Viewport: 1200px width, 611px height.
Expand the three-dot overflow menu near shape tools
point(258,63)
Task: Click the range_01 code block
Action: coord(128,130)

----

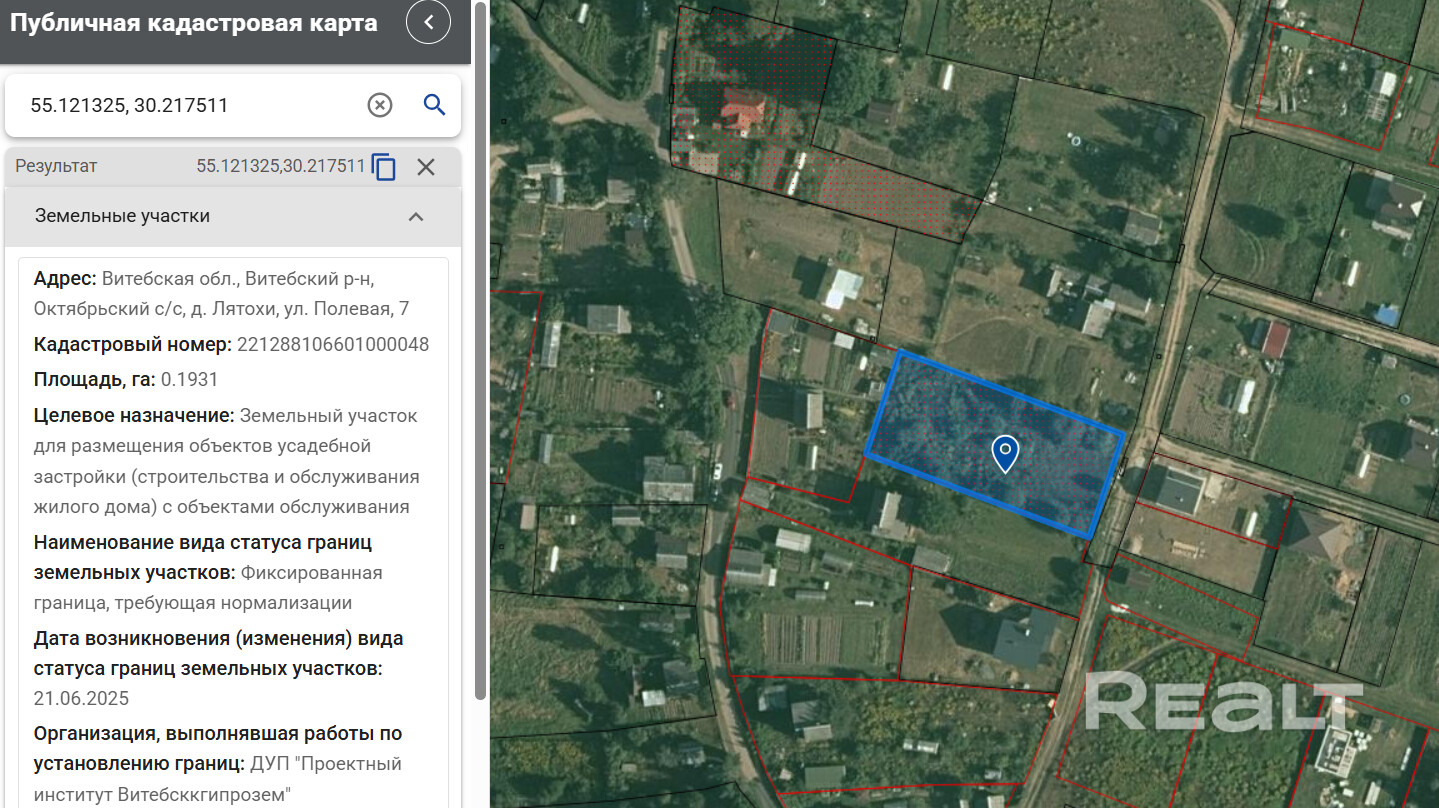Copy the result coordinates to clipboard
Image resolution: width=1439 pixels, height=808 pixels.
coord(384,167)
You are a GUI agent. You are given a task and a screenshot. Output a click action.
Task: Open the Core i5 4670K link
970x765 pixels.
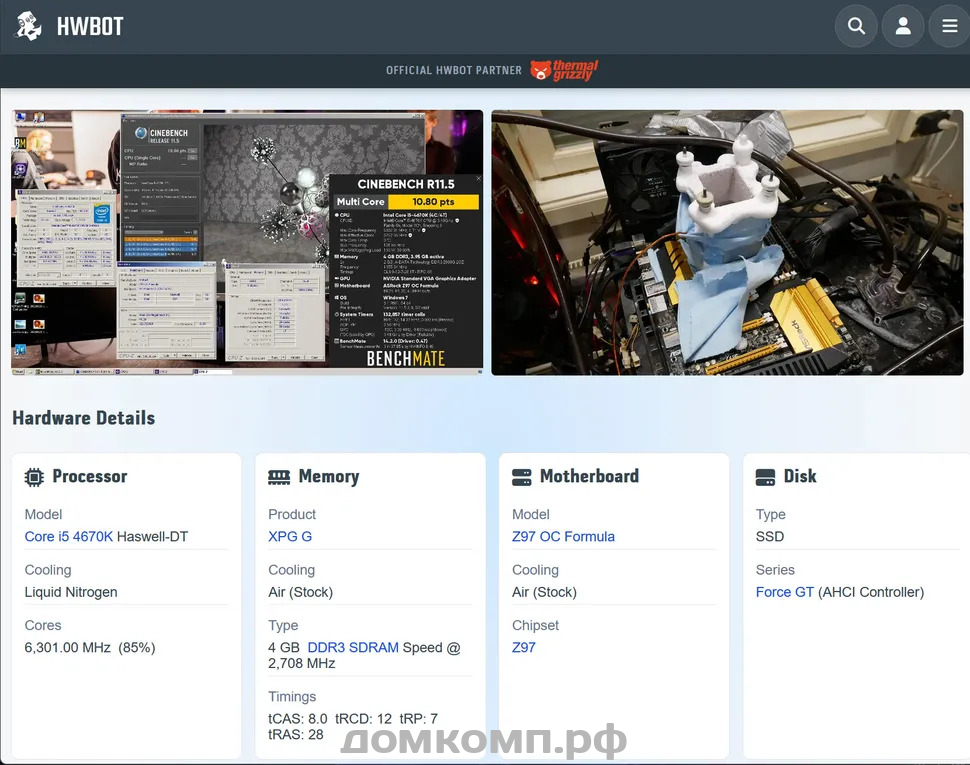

----

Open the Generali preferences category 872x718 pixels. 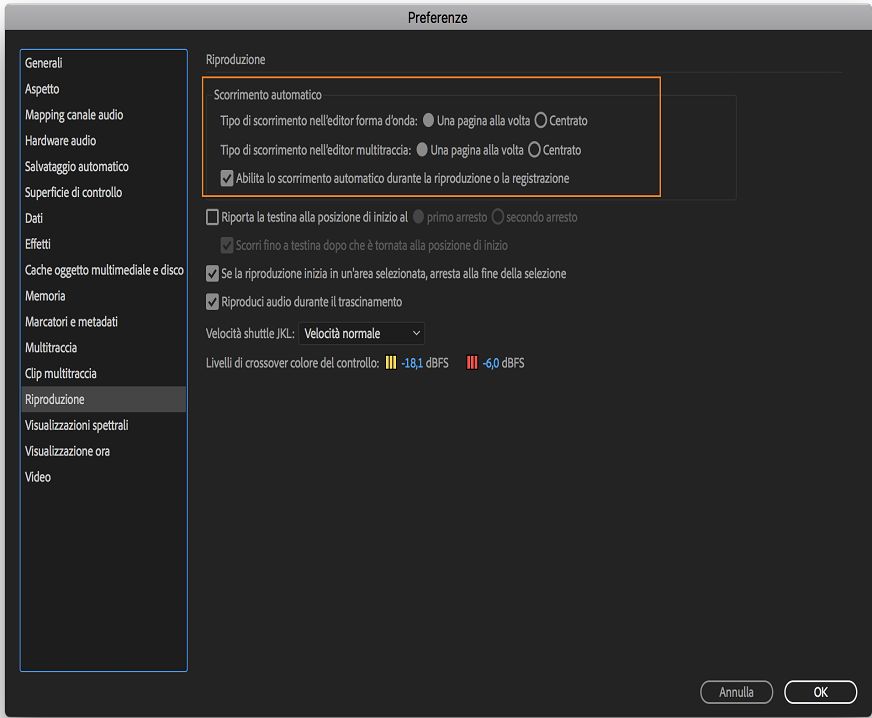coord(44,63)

----

▶ **Problem statement**
Reproduce verbatim the data between the line containing "Viewport: 1200px width, 611px height." and the line containing "Action: coord(128,130)", inclusive.

▶ **Task response**
Viewport: 1200px width, 611px height.
Expand the three-dot overflow menu near shape tools
point(258,63)
Task: Click the range_01 code block
Action: coord(128,130)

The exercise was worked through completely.